* [Task details] With the pictures set aside, write out all of the data exactly as it stands.

### Data shown

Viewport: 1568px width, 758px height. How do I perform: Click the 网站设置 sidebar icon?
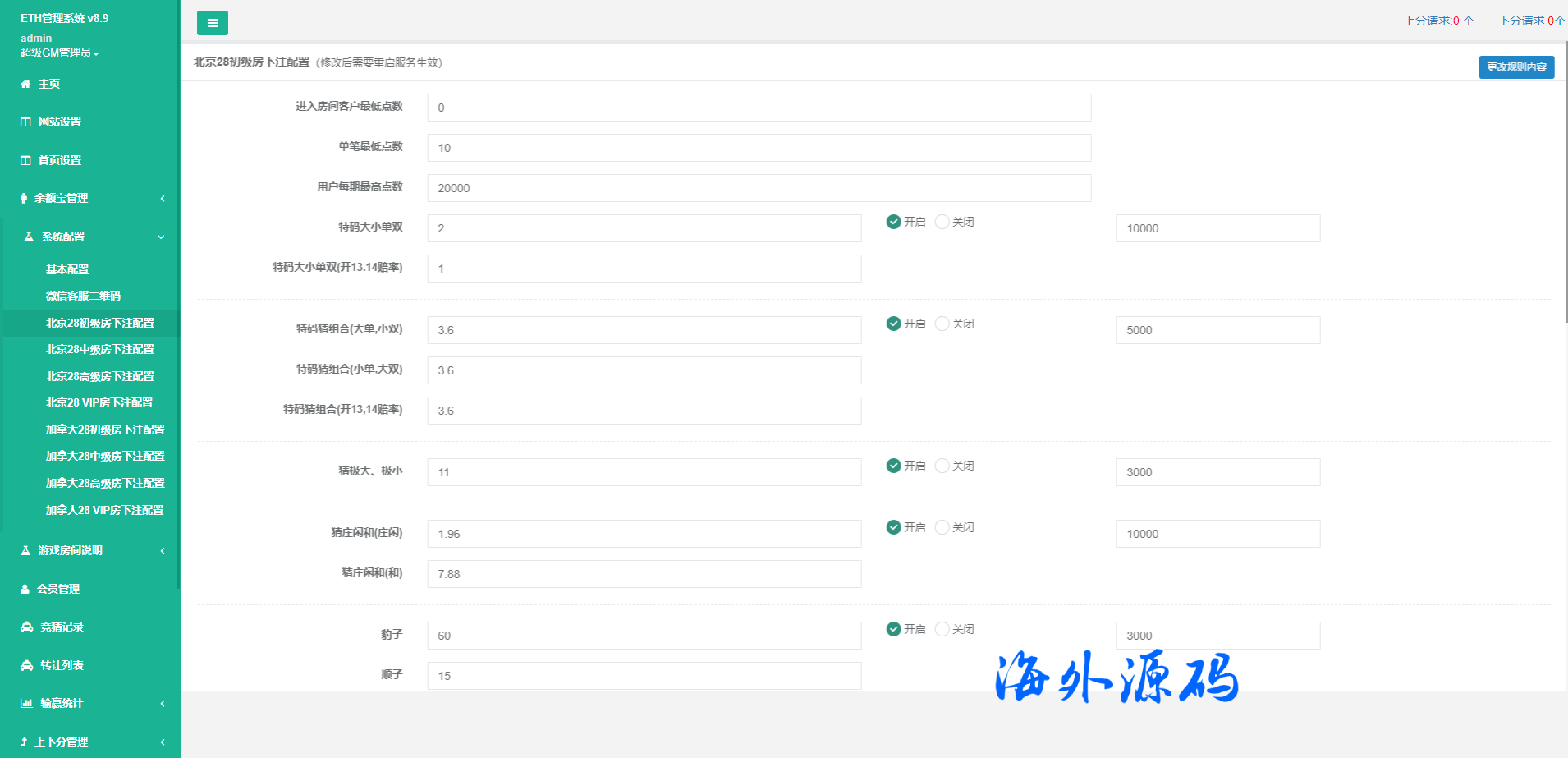click(x=25, y=122)
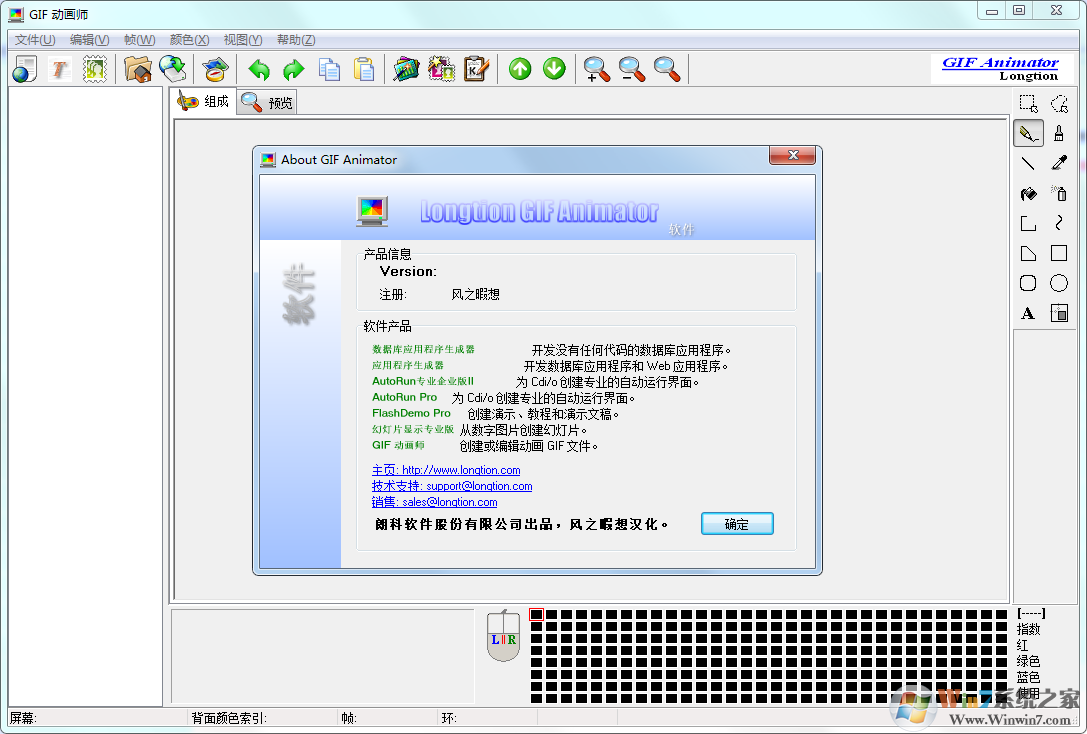Choose the Paint Bucket fill tool
The image size is (1087, 734).
pyautogui.click(x=1028, y=193)
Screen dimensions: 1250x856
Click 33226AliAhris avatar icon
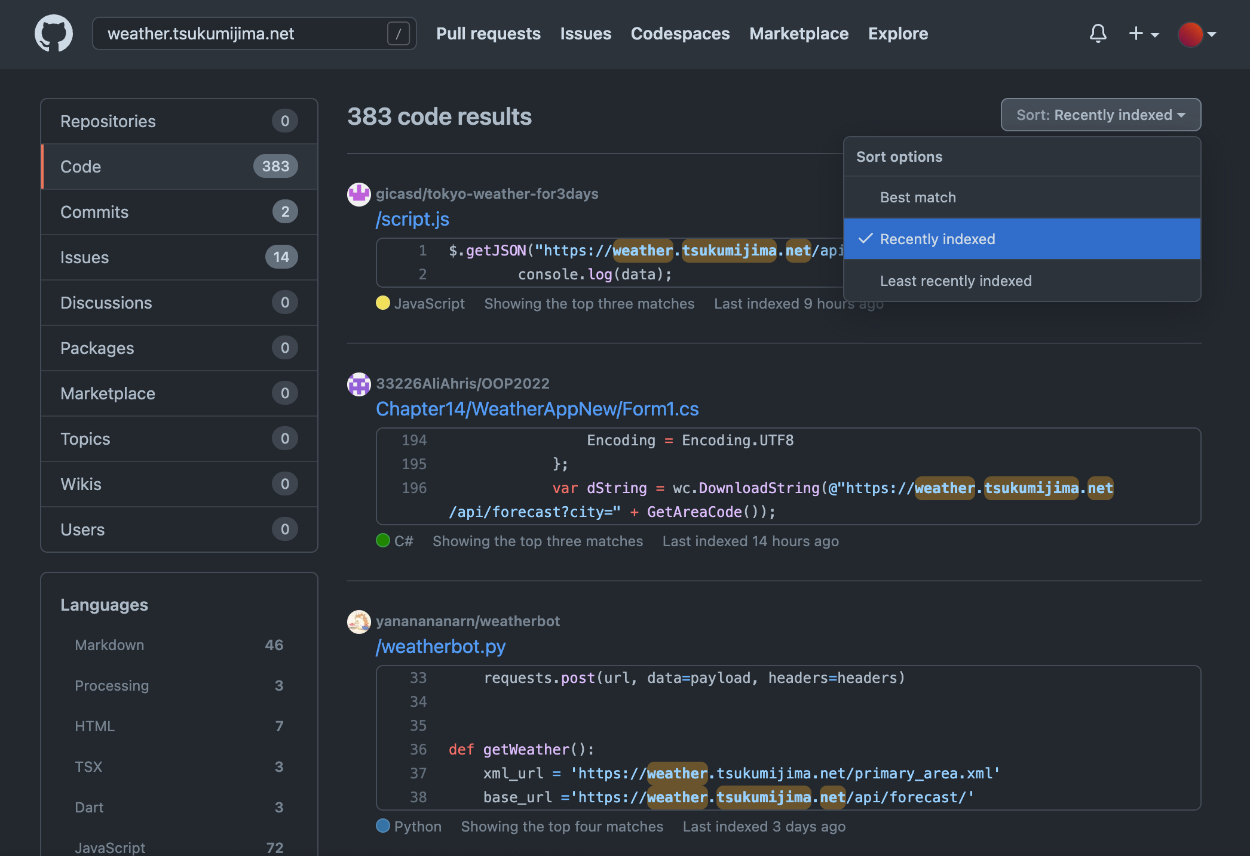point(359,384)
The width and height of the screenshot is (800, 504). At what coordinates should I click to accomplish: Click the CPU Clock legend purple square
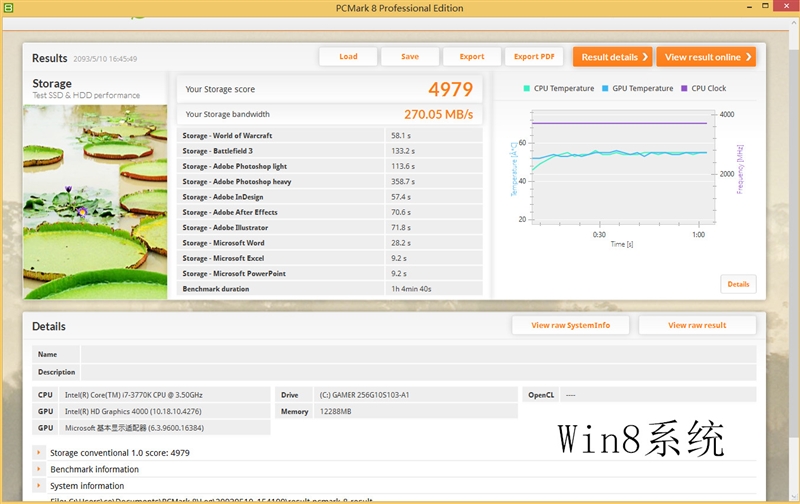pos(685,89)
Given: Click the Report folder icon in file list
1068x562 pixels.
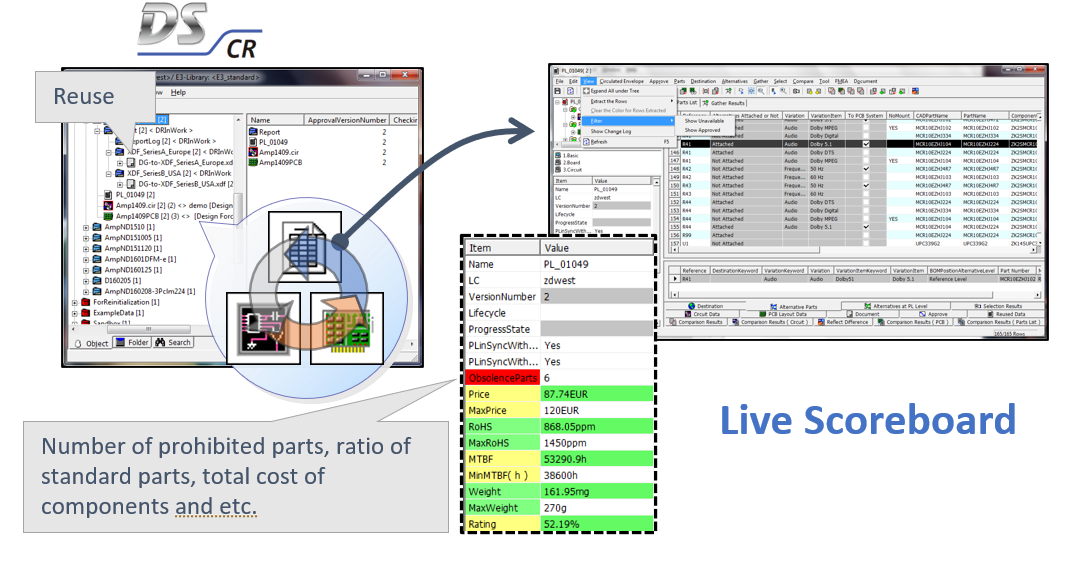Looking at the screenshot, I should point(252,131).
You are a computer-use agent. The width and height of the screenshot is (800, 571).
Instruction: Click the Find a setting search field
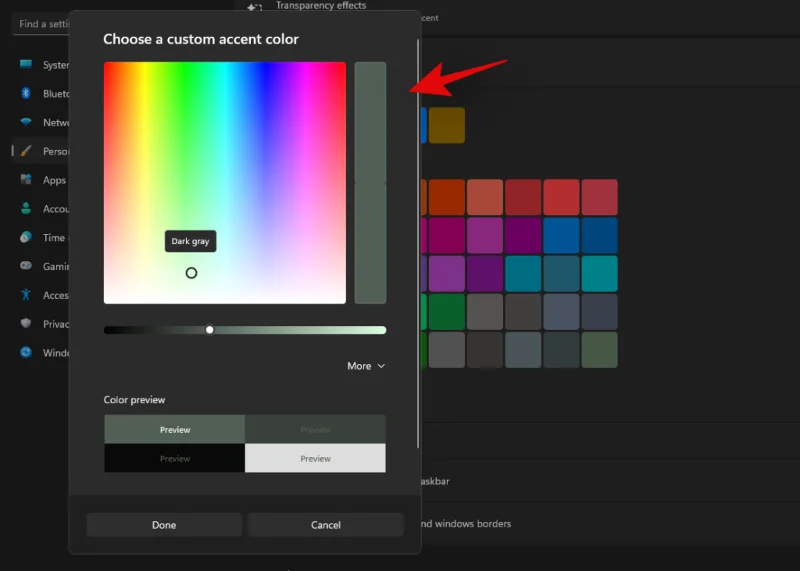(40, 23)
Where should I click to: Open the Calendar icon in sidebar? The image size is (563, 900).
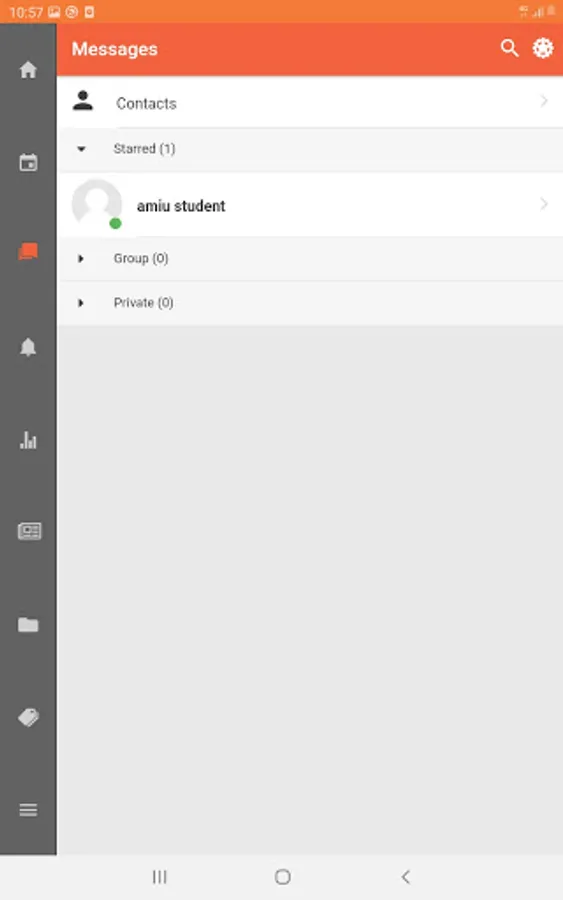(28, 162)
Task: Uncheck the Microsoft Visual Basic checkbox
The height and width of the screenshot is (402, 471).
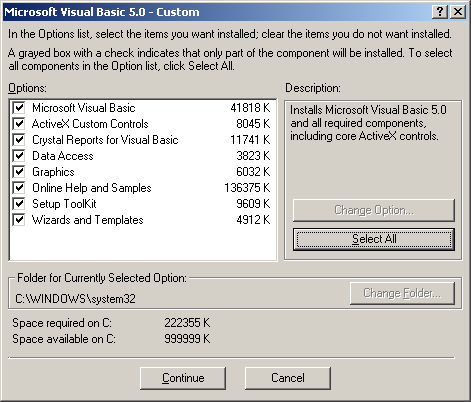Action: [19, 108]
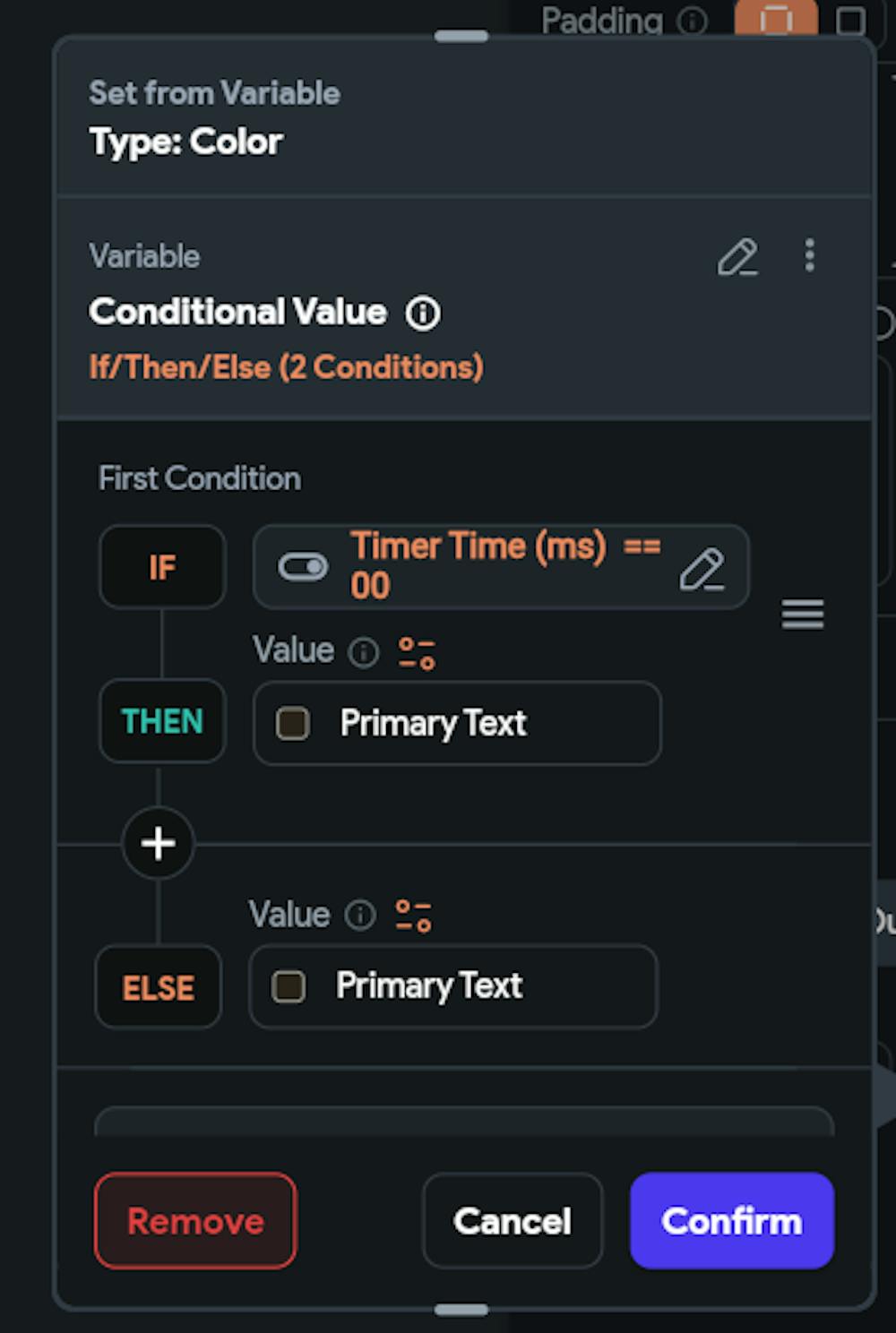Screen dimensions: 896x1333
Task: Click the Cancel button
Action: click(512, 1220)
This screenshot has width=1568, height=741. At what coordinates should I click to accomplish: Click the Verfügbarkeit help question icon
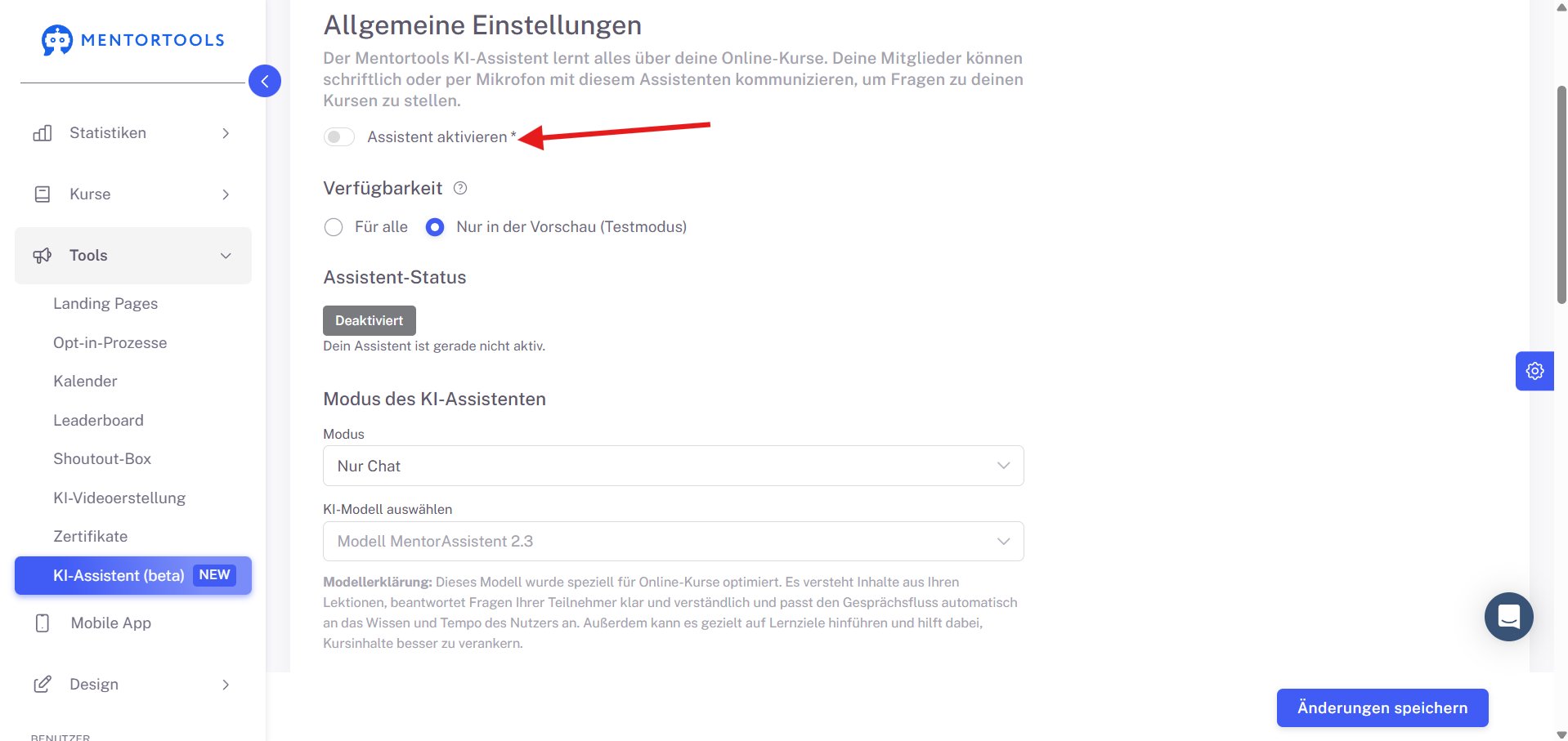pyautogui.click(x=460, y=188)
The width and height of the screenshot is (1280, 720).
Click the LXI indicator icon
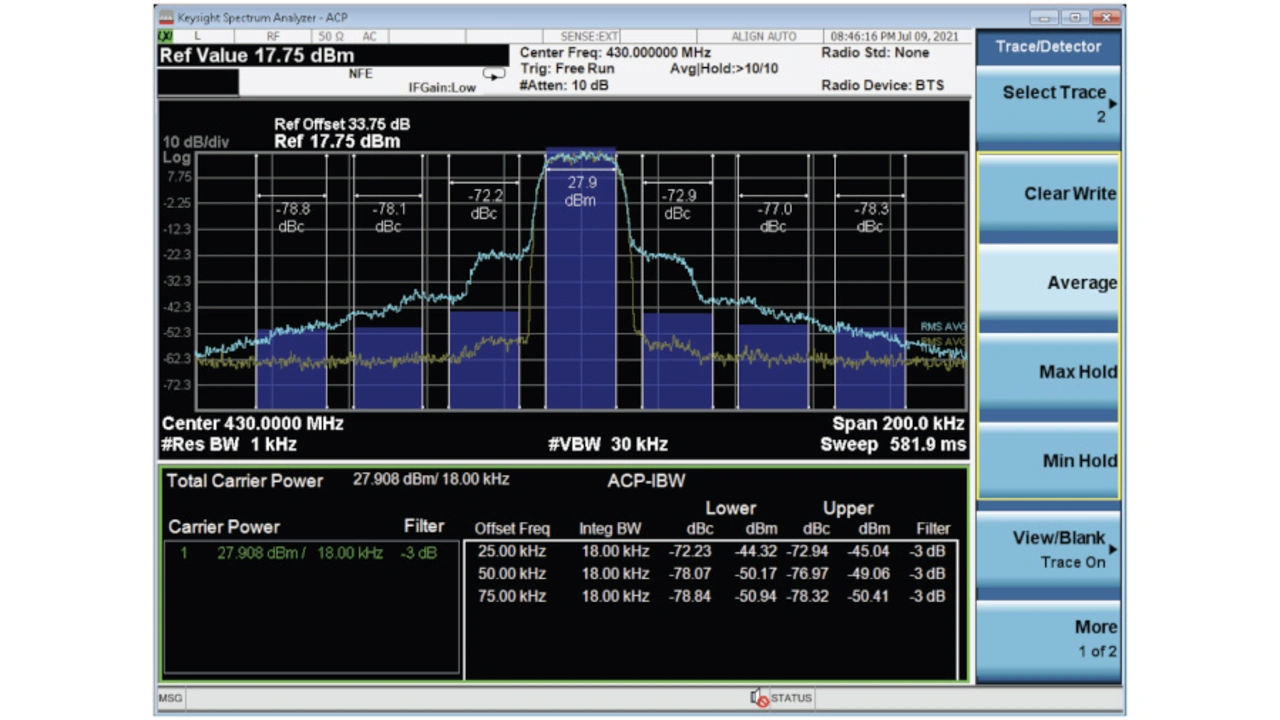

######

* [Task answer]
Viewport: 1568px width, 758px height. How do I perform: Click the 网站设置 sidebar icon?
click(x=25, y=122)
Choose the Paint Bucket fill tool
The image size is (1087, 734).
pyautogui.click(x=1028, y=193)
Screen dimensions: 1250x856
Click 33226AliAhris avatar icon
point(359,384)
The width and height of the screenshot is (800, 504). At what coordinates should I click to accomplish: Click the CPU Clock legend purple square
pos(685,89)
Given: Click the Report folder icon in file list
1068x562 pixels.
Looking at the screenshot, I should point(252,131).
You are a computer-use agent. The width and height of the screenshot is (800, 571).
Instruction: Click the Find a setting search field
(40, 23)
Where should I click to: Open the Calendar icon in sidebar? The image size is (563, 900).
(28, 162)
Task: Uncheck the Microsoft Visual Basic checkbox
The height and width of the screenshot is (402, 471).
Action: [19, 108]
Screen dimensions: 896x1333
Task: Click the Cancel button
Action: click(512, 1220)
This screenshot has width=1568, height=741. At what coordinates should I click to accomplish: Click the Verfügbarkeit help question icon
pyautogui.click(x=460, y=188)
The width and height of the screenshot is (1280, 720).
Click the LXI indicator icon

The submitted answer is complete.